For terminal applications I prefer to set it to x11-fonts/terminus-font as it's a nice clean fixed-width font.


----------



## Deleted member 48958 (Dec 5, 2019)

If you're using simple window manager and want all font sizes to look nice in all applications, while using X,
add "`Xft.dpi: 96`" to your ~/.Xresources file, also add `xrdb -merge ~/.Xresources` to WM autostart.
Some additional default xft settings may be also configured via ~/.Xresources file:

```
! Xft --------------------------------------------------
Xft.dpi:					96
Xft.autohint:				0
Xft.antialias:				1
Xft.hinting:				1
Xft.rgba:					rgb
Xft.hintstyle:				hintslight
Xft.lcdfilter:				lcddefault
```


----------



## user6020 (Dec 5, 2019)

ILUXA said:


> If you're using simple window manager and want all font sizes to look nice in all applications, while using X,
> add "`Xft.dpi: 96`" to your ~/.Xresources file, also add `xrdb -merge ~/.Xresources` to WM autostart.
> Some additional default xft settings may be also configured via ~/.Xresources file:
> 
> ...



Thanks for answering. I've tried what you suggested, but the font size of both the terminal and duckduckgo didn't change, they are still small. What did increase is the height and text size of the WM panel/taskbar.



SirDice said:


> There isn't really a 'default' font. Depending on which terminal application you refer to it's going to depend on how to set its font. For the traditional xterm you can set a font (and its size) using X resources. Gnome Terminal has its own settings in preferences, same for KDE terminal.
> 
> For terminal applications I prefer to set it to x11-fonts/terminus-font as it's a nice clean fixed-width font.

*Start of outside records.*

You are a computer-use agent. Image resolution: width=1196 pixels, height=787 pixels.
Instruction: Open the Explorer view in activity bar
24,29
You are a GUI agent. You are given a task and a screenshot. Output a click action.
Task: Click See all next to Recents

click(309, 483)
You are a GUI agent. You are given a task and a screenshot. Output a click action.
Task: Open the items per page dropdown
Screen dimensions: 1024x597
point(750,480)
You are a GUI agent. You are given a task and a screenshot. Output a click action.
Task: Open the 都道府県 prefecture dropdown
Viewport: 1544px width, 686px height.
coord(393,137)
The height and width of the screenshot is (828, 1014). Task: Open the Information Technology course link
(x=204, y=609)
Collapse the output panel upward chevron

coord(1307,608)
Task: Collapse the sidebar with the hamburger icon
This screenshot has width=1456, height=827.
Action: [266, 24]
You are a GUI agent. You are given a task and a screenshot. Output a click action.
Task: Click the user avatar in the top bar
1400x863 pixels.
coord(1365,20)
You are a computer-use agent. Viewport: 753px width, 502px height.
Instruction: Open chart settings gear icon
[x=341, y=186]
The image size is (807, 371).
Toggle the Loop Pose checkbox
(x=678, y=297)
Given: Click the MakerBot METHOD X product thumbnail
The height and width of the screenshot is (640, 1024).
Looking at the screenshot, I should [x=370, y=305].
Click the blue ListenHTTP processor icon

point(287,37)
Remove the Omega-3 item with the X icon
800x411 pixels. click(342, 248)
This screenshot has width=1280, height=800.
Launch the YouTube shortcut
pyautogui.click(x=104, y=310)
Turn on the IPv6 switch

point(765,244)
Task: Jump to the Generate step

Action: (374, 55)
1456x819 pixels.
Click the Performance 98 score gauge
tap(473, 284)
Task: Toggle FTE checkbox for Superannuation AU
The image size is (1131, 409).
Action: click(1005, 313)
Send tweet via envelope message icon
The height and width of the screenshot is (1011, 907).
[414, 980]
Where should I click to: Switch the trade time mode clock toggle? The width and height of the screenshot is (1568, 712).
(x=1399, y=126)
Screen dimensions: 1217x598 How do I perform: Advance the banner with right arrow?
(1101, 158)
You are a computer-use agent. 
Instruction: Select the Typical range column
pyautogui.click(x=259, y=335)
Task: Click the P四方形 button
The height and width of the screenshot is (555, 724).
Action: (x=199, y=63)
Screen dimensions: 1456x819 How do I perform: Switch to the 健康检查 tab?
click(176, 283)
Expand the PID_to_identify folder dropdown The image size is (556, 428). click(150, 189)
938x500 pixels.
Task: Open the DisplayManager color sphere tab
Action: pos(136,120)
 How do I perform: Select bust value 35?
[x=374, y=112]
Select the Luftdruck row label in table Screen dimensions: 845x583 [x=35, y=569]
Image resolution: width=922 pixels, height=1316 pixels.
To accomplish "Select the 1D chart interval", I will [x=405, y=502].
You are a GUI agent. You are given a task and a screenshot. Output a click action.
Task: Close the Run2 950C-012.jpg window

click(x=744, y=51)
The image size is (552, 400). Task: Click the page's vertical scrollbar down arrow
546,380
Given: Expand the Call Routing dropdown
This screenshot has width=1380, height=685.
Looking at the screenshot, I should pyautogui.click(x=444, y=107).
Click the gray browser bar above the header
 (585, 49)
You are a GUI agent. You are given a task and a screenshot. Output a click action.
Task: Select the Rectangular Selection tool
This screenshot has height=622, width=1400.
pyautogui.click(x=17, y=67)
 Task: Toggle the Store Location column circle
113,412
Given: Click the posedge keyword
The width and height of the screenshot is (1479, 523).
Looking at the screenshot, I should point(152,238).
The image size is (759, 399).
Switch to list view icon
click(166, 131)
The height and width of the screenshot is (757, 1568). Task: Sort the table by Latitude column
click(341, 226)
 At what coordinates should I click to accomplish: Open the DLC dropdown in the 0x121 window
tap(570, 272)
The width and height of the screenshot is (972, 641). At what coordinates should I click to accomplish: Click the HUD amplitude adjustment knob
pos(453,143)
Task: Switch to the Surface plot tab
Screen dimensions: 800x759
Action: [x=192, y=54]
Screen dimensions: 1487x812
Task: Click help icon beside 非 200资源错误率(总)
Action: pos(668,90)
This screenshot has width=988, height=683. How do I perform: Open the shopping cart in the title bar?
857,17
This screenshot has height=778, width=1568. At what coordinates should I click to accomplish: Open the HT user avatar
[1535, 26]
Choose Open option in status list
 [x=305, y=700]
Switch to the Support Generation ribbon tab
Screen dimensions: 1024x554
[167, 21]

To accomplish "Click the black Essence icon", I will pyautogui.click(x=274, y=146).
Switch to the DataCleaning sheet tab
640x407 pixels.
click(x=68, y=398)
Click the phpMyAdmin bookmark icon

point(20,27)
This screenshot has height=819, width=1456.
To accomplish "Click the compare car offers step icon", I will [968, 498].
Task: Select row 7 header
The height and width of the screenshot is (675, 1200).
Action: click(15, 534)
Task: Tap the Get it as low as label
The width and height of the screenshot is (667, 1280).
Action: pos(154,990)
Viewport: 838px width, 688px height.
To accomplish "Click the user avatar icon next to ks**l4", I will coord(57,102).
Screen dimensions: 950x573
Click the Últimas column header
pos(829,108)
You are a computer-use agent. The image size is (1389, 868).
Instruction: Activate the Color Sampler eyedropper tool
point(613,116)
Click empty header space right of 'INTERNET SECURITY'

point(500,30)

The thing is I've used the exact same setup in OpenBSD and Linux and never had to deal with any font size issues. I don't see how that's an app's problem.


----------



## Deleted member 48958 (Dec 5, 2019)

You should relogin after adding `xrdb -merge ~/.Xresources` to your WM startup script, or to ~/.xinitrc, if you're using `startx` to start X server. This will fix font size in GUI applications, to change font size in terminal emulators or panels, see its manual pages for the "how to".


----------



## Sevendogsbsd (Dec 5, 2019)

You can't say "default" with respect to fonts in FreeBSD because there is no visual environment installed by default in FreeBSD. You have to do all of the installation and configuration yourself. None of the packages for xorg are part of the base OS. You cannot compare OpenBSD and Linux because they are apples and oranges. Linux especially so.


----------



## scottro (Dec 5, 2019)

Are you using a hires display?  I have a hires yoga2 laptop, and I give a few tips on dealing with the hires on my page http://srobb.net/yoga2.html

In a nutshell, you can try increasing that dpi to 192 and giving a font size in .Xdefaults, like (if you have the terminus font) 

```
URxvt*font:xft:Terminus:size=24
```
The ArchLinux wiki has an article as well.  https://wiki.archlinux.org/index.php/HiDPI

You can also use xrandr.  I tend to use, on my yoga2 
	
	



```
xrandr --output eDP1 --scale .7x.7
```
  (The lower the number, the bigger the font).  As for console, https://lme.postach.io/post/changing-console-resolution-in-freebsd-10-with-vt-4  gives some tips that worked for me.


----------



## user6020 (Dec 5, 2019)

ILUXA said:


> You should relogin after adding `xrdb -merge ~/.Xresources` to your WM startup script, or to ~/.xinitrc, if you're using `startx` to start X server. This will fix font size in GUI applications, to change font size in terminal emulators or panels, see its manual pages for the "how to".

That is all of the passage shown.